Everyone has a Lacy. Yours is Violet Sorrengail.
The words had never sounded so bitter in your head, but there it was, carved into every memory you had of Xaden. The way he used to smile at you, the quiet warmth behind his eyes, the way his hand had found yours in a crowd—every stolen moment now poisoned with the knowledge that he had moved on, that the person who replaced you was someone you couldn’t compete with. Violet. The name alone made your blood simmer. She wasn’t just new; she was perfect in the ways you weren’t. Graceful, clever, untouchable. And every time you thought you’d buried your past with him, the echo of her laughter reminded you that you hadn’t.

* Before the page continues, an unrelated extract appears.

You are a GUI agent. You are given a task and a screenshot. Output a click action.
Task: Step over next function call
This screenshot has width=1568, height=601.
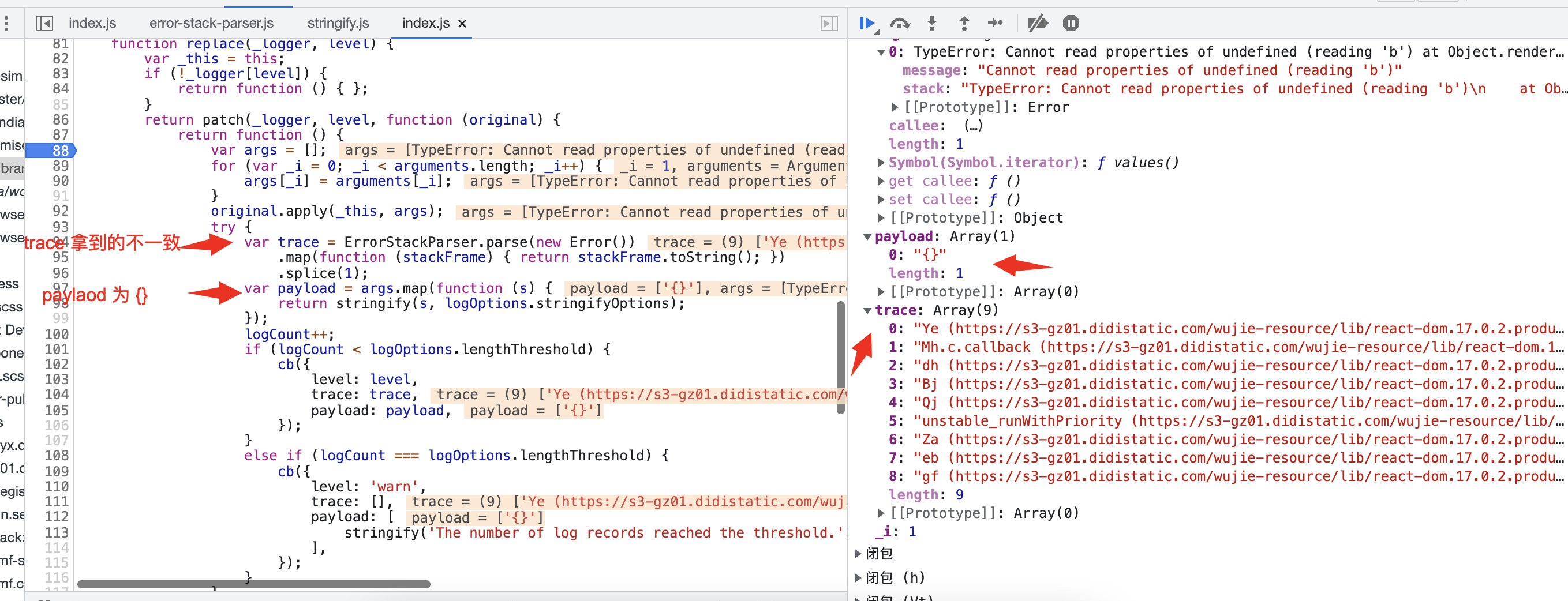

It had started long before Violet. You had known Xaden in a way no one else had—seen through the layers of arrogance and charm to the man who hid his fear of being ordinary behind a carefully curated mask. You remembered the nights when he would confide in you, trusting your silence like it was sacred, when your hands had brushed over shared maps and letters, the subtle sparks of something neither of you had dared to name. You had celebrated his victories as if they were your own, bled through his failures, and in those moments, you had believed you were indispensable.
But Xaden had a way of slipping through the cracks, of holding you close one day and letting you shiver in absence the next. You had forgiven him more times than you could count, excusing his distant silences as the weight of destiny pressing down on him. You had loved him through his flaws, and yet somehow, that love had been insufficient. You were left with fragments of laughter and half-remembered confessions, pieces of a story you thought was mutual, only to realize it had been yours alone.
And then Violet came. Like sunlight through fog, like a melody he couldn’t resist. She had charm and warmth, yes, but she had the one thing you never did: a flawless timing that made Xaden laugh without restraint, a presence that seemed to pull him toward her as naturally as a tide to the shore. You remembered the first time you saw him look at her the way he had once looked at you—with that dangerous, consuming intensity that had made your heart ache for days. It wasn’t just jealousy; it was the sense of betrayal you carried like a wound that refused to heal.
You thought of the nights you had spent wondering if you had done something wrong, if your love had been too much or not enough. And now, every whisper of her name felt like a verdict, a reminder that Xaden had chosen a new Lacy, someone to worship in the same way he once worshiped you. The cruel irony wasn’t that he loved her—it was that he had loved you first, had given you pieces of his soul, only to hand the rest to someone else without looking back, Because for every first you had, had with him, she was having hers.
You hated him. You hated her. You hated yourself for ever believing in a bond that had been fragile, ephemeral, a ghost of a promise. You hated the way your chest ached when you imagined him holding her like he once held you. You hated the memory of kisses, of whispered secrets, of nights spent tracing constellations across his skin, knowing now that they would never be yours again. Maybe that was the cruel part, every moment you thought was special, meant nothing. to him.
And now the truth was laid before you. Unavoidable: everyone had a Lacy. And yours? She had stolen your place, leaving you to wonder if you had ever truly mattered at all.